The disdain that much of the fine art establishment had for Kinkade’s work was reflected in the comment of Micahel Darling, chief curator of Chicago’s Museum of Contemporary Art. “I think the reason you probably aren’t going to find his work in many museums, if any, is that there really wasn’t anything very innovative about what he was doing,” Darling said. “I really think that he didn’t bring anything new to art.”

Kinkade answered such critics by saying that “everyday people need an art they can enjoy, believe in, and understand.”

Thomas Kinkade grew up in Placerville in Northern California, where his single mother struggled to make ends meet. He recalled that he was drawn to art at an early age, and said that the great American illustrator and interpreter of the American psyche, Norman Rockwell, was an early artistic hero. “I remember my mom had a big collection of copies of [Saturday Evening Post] magazines, and that was really my introduction to those great illustrators,” he said.

As a young man, reported the AP, Kinkade traveled the countryside on freight cars with fellow artist James Gurney, with the pair sketching the American landscapes they encountered.

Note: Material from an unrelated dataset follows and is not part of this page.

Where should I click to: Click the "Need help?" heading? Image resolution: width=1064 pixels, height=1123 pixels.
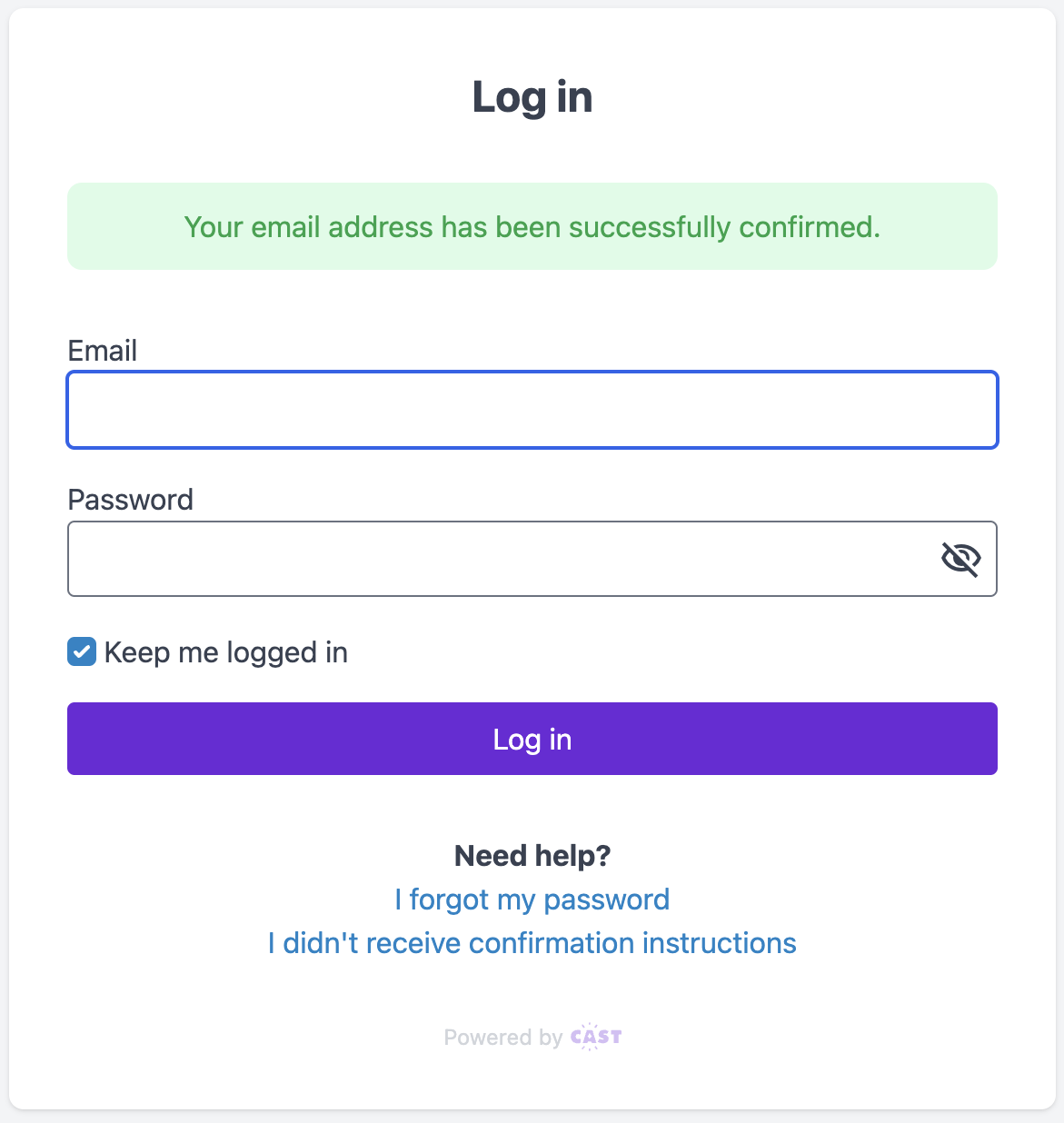[532, 856]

After studying briefly at the University of California-Berkeley and the Art Center College of Design in Pasadena, California, Kinkade made his way to Hollywood, where he painted the backgrounds for the animated movie Fire and Ice.

He recalled that an evangelical “born again” experience in the 1980s prompted him to rebel against what he saw as an elitism in the fine art community. He began to focus on retailing more reasonably priced prints of his works on television shopping networks, in his own line of galleries that popped up in shopping malls, and eventually online. “I view art as an inspirational tool,” he told the Times in a 2001 interview. “People who put my paintings on their walls are putting their values on their walls: faith, family, home, a simpler way of living, the beauty of nature, quiet, tranquility, peace, joy, hope. They beckon you into this world that provides an alternative to your nightly news broadcast.”

Ken Raasch, an artist who co-founded the Media Arts Group with Kinkade some 20 years ago, said that Kinkade’s unique talent gave him perspective others did not notice. “I’d see a tree as being green, and he would see it as 47 different shades of green,” Raasch told the San Jose Mercury News. “He just saw the world in a much more detailed way than anyone I’ve ever seen.”

The AP noted that bridges are a frequent subject in Kinkade paintings, “as are steps or grassy inclines leading through gate images. Some of his paintings are visual depictions of Bible verses, such as ‘A Light in the Storm,’ taken from John 8:12: ‘I am the light of the world.’”

“I’m a warrior for light,” Kinkade told the Mercury News in a 2002 interview. “With whatever talent and resources I have, I’m trying to bring light to penetrate the darkness many people feel.”

While the Los Angeles Times reported that Kinkade had battled alcohol abuse, and was separated from his wife Nanette, with whom he had four daughters, in a statement Mrs. Kinkade said of her late husband: “Thom provided a wonderful life for his family. We are shocked and saddened by his death.”

Ken Raasch remembered his friend and business partner as one who “lived life to the fullest. He was a very eclectic character, an amazing artist who was not a stereotypical man in any sense. He created his own mold, I’d say, and I think we were all blessed because of that.”